Exercise description.
Produce an exact transcription of the data, with the images left out.

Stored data
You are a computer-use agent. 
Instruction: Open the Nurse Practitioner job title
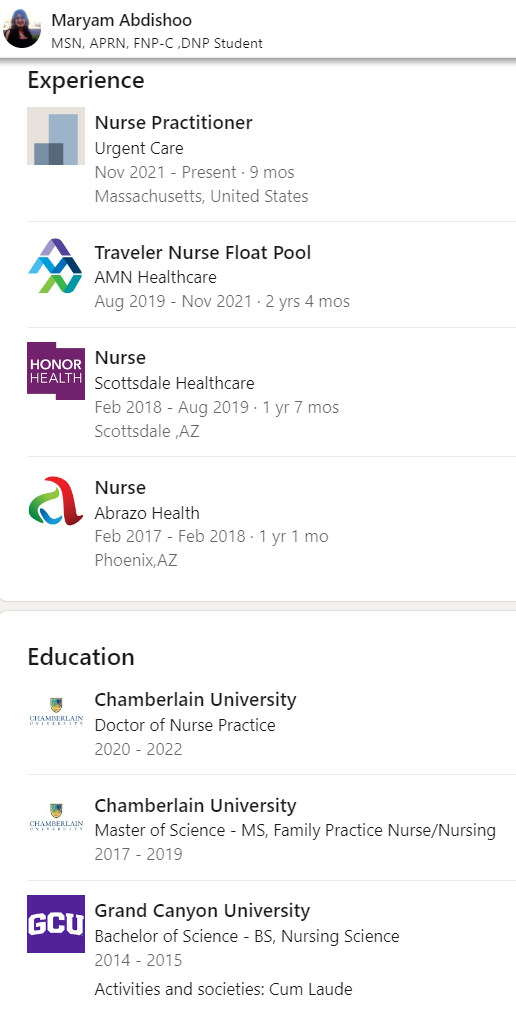[174, 123]
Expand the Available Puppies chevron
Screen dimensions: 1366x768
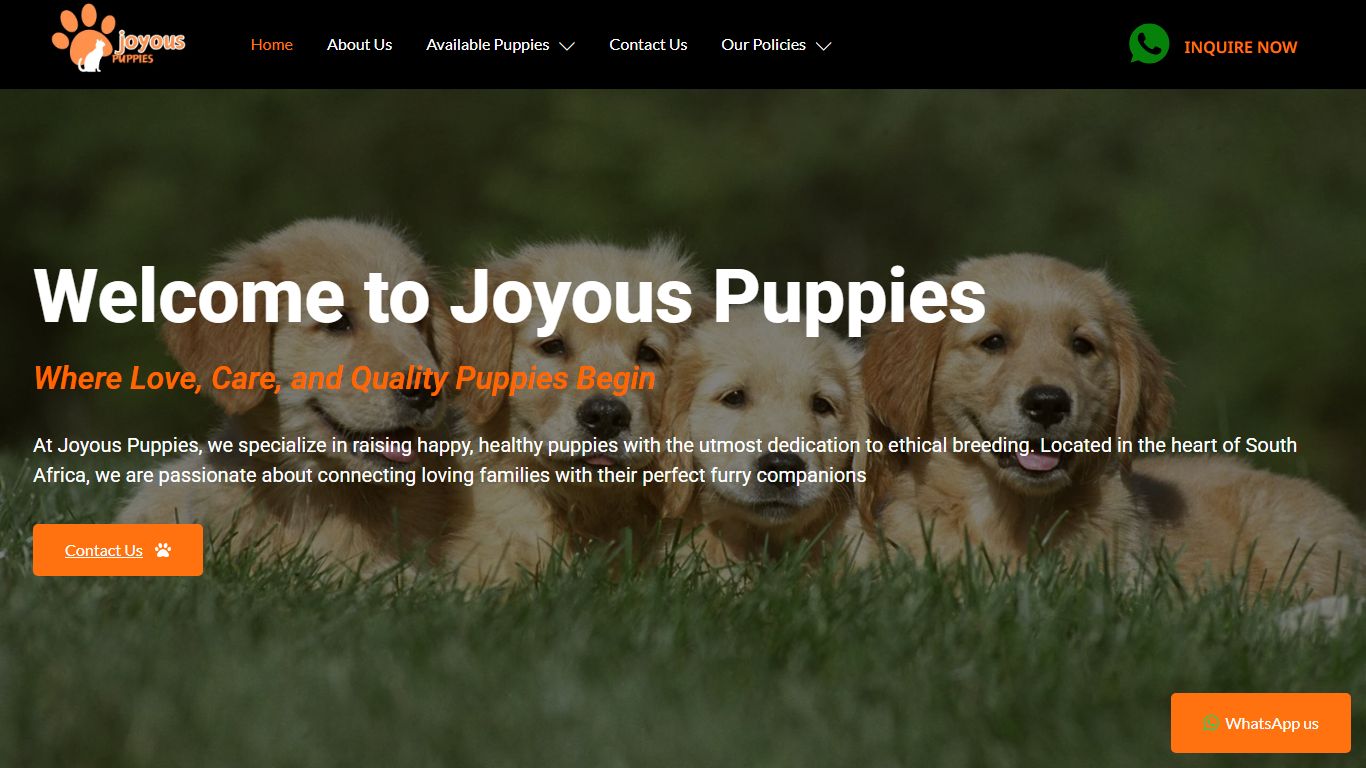tap(567, 46)
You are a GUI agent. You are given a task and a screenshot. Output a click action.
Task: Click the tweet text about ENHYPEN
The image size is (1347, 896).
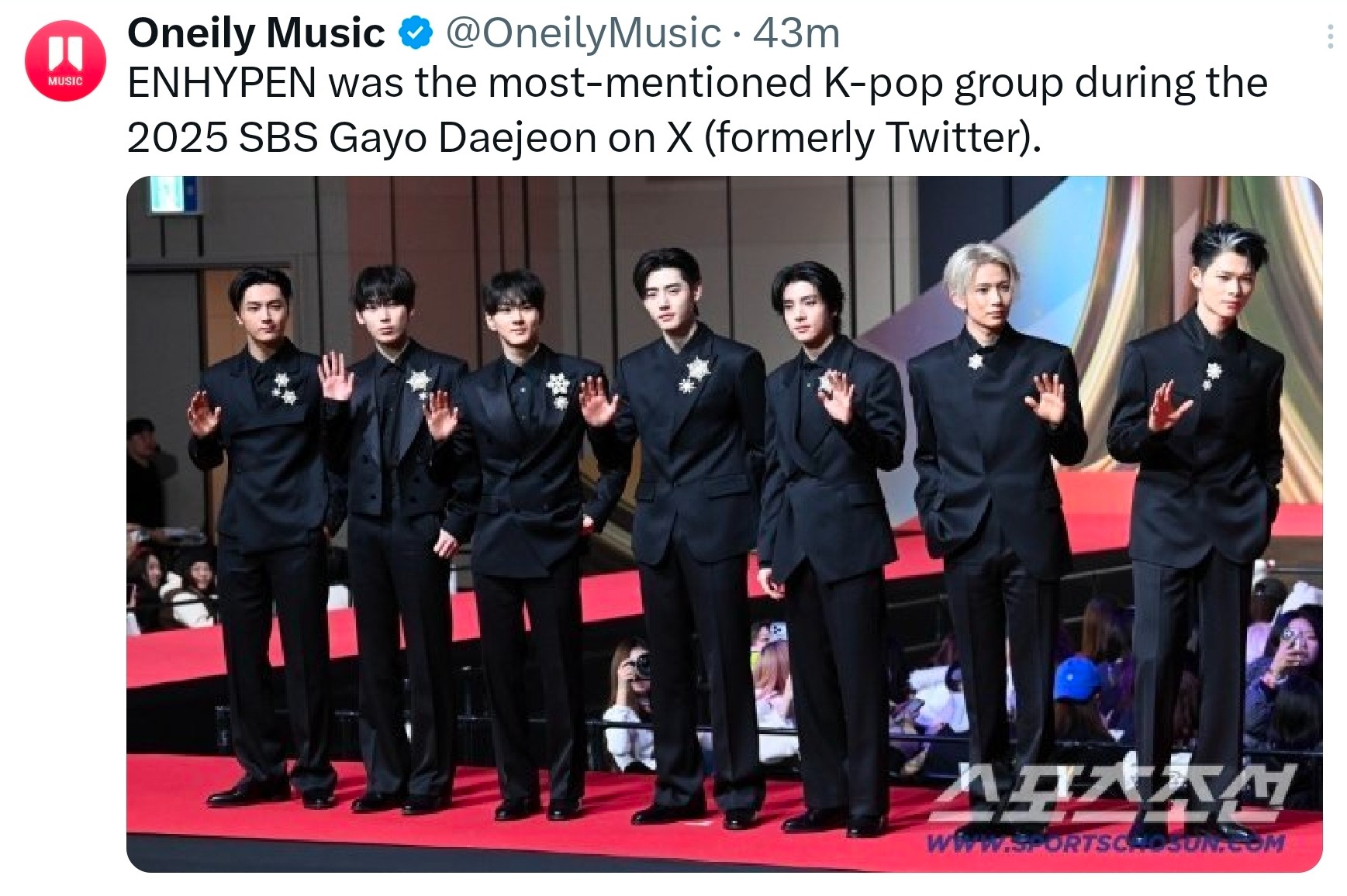[697, 109]
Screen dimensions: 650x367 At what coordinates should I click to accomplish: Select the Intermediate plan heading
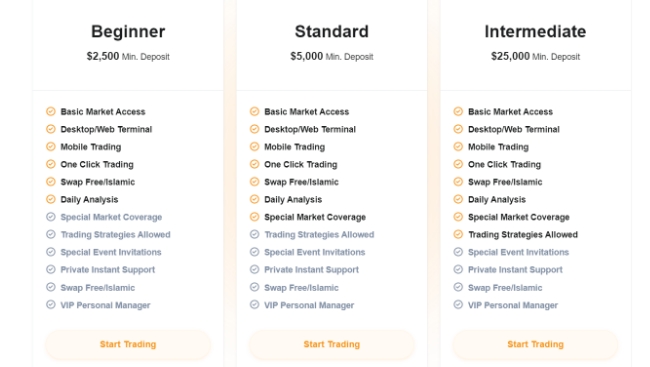coord(535,32)
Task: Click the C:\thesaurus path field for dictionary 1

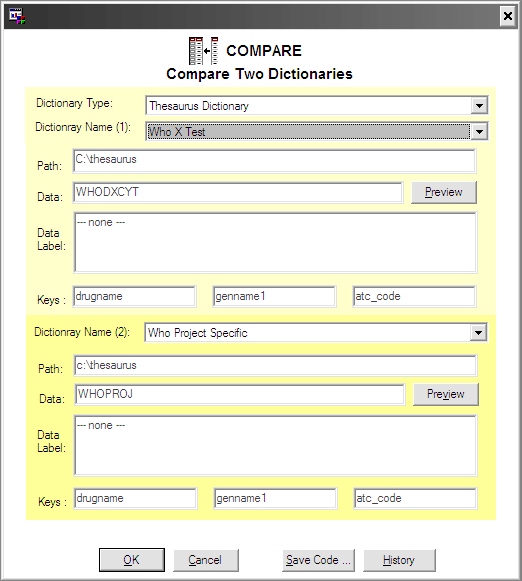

Written reply.
You are a computer-use agent. 
Instruction: Open the Nurse Practitioner job title
[174, 123]
Expand the Available Puppies chevron
Screen dimensions: 1366x768
tap(567, 46)
You are a GUI agent. You are given a task and a screenshot. Output a click action.
Task: Click the tweet text about ENHYPEN
The image size is (1347, 896).
[697, 109]
Screen dimensions: 650x367 At what coordinates should I click to accomplish: Select the Intermediate plan heading
coord(535,32)
Task: Click the C:\thesaurus path field for dictionary 1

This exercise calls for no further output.